Constantly fobbing off people out of work based on such legalistic “excuses” as “lack of insurable weeks” or “lack of Canadian experience”, or not quite meeting “…the requirements of the position…” will not work and never has worked. This type of mess is being caused by the numbers of people looking for every job posted (since 2003 I have seen figures between 70 and 5,000 quoted) combined by dysfunctional rules and regulations (connected with federal EI and provincial social assistance) restricting who can access the retraining that they might need to get a job.
In case someone chooses to dis-believe what I said – based on the link to the “Ottawa Citizen” article no longer working – here is another place where the Nobel prize win referred to was reported:-
http://www.guardian.co.uk/business/2010/oct/11/nobel-prize-for-economics-three-winners
I checked to see that this was working a couple of minutes ago.
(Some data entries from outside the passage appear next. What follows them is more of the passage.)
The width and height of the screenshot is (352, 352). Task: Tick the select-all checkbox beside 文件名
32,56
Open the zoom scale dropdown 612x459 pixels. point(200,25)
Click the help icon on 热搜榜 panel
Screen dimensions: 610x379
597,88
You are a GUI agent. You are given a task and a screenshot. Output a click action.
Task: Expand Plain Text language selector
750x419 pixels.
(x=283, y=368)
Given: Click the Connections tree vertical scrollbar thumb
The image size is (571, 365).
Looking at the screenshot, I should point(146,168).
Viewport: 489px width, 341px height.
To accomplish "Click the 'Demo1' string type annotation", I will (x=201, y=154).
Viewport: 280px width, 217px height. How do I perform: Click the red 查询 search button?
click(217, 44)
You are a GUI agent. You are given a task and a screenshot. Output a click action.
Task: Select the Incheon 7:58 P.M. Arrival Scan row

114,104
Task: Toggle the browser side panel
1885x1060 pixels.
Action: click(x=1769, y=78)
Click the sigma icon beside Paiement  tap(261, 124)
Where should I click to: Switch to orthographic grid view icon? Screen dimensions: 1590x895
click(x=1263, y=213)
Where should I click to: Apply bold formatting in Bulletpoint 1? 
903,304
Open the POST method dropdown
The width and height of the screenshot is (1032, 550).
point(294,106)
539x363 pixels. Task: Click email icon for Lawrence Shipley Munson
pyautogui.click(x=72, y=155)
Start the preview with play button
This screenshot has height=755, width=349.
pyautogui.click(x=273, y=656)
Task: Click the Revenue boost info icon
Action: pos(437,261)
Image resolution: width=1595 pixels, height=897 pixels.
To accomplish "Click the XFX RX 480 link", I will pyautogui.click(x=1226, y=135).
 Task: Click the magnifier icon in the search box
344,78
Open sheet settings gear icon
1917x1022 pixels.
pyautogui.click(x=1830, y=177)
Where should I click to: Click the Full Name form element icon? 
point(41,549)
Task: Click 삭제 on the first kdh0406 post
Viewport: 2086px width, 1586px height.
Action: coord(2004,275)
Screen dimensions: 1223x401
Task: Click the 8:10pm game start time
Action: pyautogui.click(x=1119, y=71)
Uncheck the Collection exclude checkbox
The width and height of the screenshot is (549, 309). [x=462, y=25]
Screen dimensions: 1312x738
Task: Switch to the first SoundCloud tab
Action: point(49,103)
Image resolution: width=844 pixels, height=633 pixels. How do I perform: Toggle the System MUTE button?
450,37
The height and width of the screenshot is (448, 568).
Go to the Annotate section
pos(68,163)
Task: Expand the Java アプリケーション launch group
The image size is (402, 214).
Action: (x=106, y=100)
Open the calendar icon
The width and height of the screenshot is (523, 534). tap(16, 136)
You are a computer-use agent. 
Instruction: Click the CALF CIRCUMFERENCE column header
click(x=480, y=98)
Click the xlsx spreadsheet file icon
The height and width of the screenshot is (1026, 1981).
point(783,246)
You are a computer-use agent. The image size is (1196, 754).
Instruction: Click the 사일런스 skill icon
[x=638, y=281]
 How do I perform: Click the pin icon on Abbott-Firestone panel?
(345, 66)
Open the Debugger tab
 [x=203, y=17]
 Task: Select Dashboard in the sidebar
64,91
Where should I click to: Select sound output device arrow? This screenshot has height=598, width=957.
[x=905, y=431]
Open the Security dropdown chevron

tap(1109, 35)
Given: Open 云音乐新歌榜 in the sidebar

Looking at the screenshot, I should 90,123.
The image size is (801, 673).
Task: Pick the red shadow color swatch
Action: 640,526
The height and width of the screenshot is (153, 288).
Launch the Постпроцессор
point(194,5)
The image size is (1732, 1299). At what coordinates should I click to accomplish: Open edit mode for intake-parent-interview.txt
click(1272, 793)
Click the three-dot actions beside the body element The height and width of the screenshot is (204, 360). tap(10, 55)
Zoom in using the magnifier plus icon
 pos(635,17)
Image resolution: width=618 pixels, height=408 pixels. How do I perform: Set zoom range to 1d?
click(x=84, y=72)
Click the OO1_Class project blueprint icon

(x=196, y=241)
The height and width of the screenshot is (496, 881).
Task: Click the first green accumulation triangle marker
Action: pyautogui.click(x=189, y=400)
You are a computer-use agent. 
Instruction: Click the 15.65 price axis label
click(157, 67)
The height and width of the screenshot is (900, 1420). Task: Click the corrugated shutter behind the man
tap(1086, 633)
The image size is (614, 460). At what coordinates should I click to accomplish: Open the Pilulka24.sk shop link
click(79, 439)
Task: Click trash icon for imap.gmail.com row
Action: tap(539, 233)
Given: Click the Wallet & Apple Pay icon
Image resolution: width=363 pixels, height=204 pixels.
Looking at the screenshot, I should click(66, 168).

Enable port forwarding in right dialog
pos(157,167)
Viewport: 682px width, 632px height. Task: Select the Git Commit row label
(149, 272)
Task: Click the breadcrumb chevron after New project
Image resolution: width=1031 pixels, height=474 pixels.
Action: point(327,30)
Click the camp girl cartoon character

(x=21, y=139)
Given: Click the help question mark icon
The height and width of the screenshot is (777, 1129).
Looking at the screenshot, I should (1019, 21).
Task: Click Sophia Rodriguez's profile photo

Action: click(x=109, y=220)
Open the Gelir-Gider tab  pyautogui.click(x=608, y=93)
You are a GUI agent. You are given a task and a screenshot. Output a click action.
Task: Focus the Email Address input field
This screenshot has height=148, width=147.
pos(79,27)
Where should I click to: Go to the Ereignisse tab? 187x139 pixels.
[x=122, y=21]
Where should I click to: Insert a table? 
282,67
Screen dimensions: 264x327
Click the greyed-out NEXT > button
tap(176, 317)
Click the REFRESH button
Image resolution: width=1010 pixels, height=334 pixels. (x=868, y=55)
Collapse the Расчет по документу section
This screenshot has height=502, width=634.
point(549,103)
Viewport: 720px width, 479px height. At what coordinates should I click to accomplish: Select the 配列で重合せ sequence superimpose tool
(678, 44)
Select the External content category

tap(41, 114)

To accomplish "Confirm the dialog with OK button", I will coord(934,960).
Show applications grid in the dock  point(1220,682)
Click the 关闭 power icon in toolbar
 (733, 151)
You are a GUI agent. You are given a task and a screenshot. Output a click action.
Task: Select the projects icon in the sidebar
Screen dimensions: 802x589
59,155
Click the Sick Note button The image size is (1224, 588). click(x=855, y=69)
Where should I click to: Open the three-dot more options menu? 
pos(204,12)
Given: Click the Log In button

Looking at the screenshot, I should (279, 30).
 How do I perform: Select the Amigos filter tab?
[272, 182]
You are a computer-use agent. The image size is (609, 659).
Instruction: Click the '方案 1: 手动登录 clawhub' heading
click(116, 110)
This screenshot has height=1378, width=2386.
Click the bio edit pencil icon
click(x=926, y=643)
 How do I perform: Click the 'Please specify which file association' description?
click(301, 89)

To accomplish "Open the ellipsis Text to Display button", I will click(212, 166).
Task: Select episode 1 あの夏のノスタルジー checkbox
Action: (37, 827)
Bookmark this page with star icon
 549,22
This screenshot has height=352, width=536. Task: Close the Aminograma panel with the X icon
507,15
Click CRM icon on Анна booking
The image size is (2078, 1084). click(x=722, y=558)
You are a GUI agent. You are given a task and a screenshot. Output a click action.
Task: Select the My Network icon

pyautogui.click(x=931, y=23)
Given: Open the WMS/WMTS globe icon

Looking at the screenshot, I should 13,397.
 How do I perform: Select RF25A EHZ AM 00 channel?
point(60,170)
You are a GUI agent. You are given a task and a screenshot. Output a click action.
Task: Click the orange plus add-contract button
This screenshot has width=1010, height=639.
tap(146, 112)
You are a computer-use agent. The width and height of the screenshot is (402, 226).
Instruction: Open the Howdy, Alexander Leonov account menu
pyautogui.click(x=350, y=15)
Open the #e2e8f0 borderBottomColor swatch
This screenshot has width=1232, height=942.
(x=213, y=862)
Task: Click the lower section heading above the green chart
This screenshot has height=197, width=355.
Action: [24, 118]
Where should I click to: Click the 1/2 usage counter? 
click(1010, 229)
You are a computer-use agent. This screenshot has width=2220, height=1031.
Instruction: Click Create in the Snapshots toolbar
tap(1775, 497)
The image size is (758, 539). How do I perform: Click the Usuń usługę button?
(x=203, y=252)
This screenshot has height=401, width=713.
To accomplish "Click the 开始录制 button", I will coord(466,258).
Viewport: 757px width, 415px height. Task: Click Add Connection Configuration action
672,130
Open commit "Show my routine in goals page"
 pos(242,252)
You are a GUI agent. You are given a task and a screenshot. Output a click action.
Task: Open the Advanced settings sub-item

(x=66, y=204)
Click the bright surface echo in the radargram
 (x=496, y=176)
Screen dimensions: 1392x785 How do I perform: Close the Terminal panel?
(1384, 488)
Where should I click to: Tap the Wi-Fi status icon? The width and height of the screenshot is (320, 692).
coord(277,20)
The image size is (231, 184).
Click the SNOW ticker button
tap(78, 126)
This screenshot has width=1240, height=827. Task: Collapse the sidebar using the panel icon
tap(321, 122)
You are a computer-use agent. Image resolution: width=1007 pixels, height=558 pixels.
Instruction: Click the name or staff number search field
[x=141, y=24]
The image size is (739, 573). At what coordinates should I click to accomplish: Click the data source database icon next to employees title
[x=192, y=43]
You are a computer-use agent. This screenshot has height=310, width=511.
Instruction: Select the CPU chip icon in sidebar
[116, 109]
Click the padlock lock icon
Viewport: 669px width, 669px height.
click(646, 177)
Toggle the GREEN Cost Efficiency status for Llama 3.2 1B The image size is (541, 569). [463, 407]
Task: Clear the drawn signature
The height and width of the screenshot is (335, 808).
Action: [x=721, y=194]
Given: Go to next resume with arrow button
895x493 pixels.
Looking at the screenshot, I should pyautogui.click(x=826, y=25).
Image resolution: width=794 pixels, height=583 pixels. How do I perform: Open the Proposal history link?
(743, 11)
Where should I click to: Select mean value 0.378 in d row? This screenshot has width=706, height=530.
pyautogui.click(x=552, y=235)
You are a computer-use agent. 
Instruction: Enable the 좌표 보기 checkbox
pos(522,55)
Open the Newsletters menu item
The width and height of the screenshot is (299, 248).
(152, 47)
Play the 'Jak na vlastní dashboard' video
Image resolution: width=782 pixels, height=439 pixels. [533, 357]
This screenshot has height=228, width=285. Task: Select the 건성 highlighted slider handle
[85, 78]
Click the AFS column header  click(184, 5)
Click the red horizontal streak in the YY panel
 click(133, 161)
My lady friend is desperate for a job, sending dozens of applications daily. Her EI ran out in December and she will lose her house soon.
According to EI she is one of those “no longer looking for work” that they use to massage their numbers because they no longer send her benefits.
Times are more desperate than they appear.
Gary Peck’s comment above about the plight of his lady friend comes as no surprise at all to me. See also the comments in my previous postings. From what I have seen going on throughout my 30 years in Canada, the E.I. system is “broken” to a large extent, and so are the provincial social assistance systems. A system that arbitrarily classifies some people out of work as “no longer looking for work” or “dropped out of the labour force” – with no surveys and no analysis to justify such classifications as descriptions of the people referred to – is totally unsatisfactory because (a) it causes everybody to adopt incorrect and pejorative opinions about the people referred to, and (b) it automatically results in continual and massive understatements about the numbers of jobs actually needed to employ everybody who wants to work, thus ensuring that nobody realises the degree to which the performance of the economy falls short of the optimum. This in turn automatically leads to a lack of motivation on everybody’s part to do anything about the situation. This state of affairs in Canada is unsustainable – and a bloody disgrace at the same time, that Canadians should be ashamed of.
The problems connected with the economy in Canada go much deeper – even compared with what I said in my previous postings. There is a parallel set of problems with corruption in business accompanied by cover-ups on the part of those responsible for the corruption referred to. I posted something about this earlier today at:-
http://rabble.ca/news/2012/03/reimagine-cbc-canadians-come-together-think-big-troubled-times
– “Reimagine CBC: Canadians come together to think big in troubled times”
By Tyler Morgenstern | March 9, 2012
We have no option BUT to “….think big in troubled times….” – and stop others from trying to confine us all to little boxes with certain labels on them, just to suit their own administrative convenience and social prejudices.
I am a 55 year old with an engineering degree from an Ivy League University and I have been unemployed for almost 8 months. I have applied for about 50 jobs. Despite having solid references, I have yet to find work. What explanation would you offer other than age discrimination?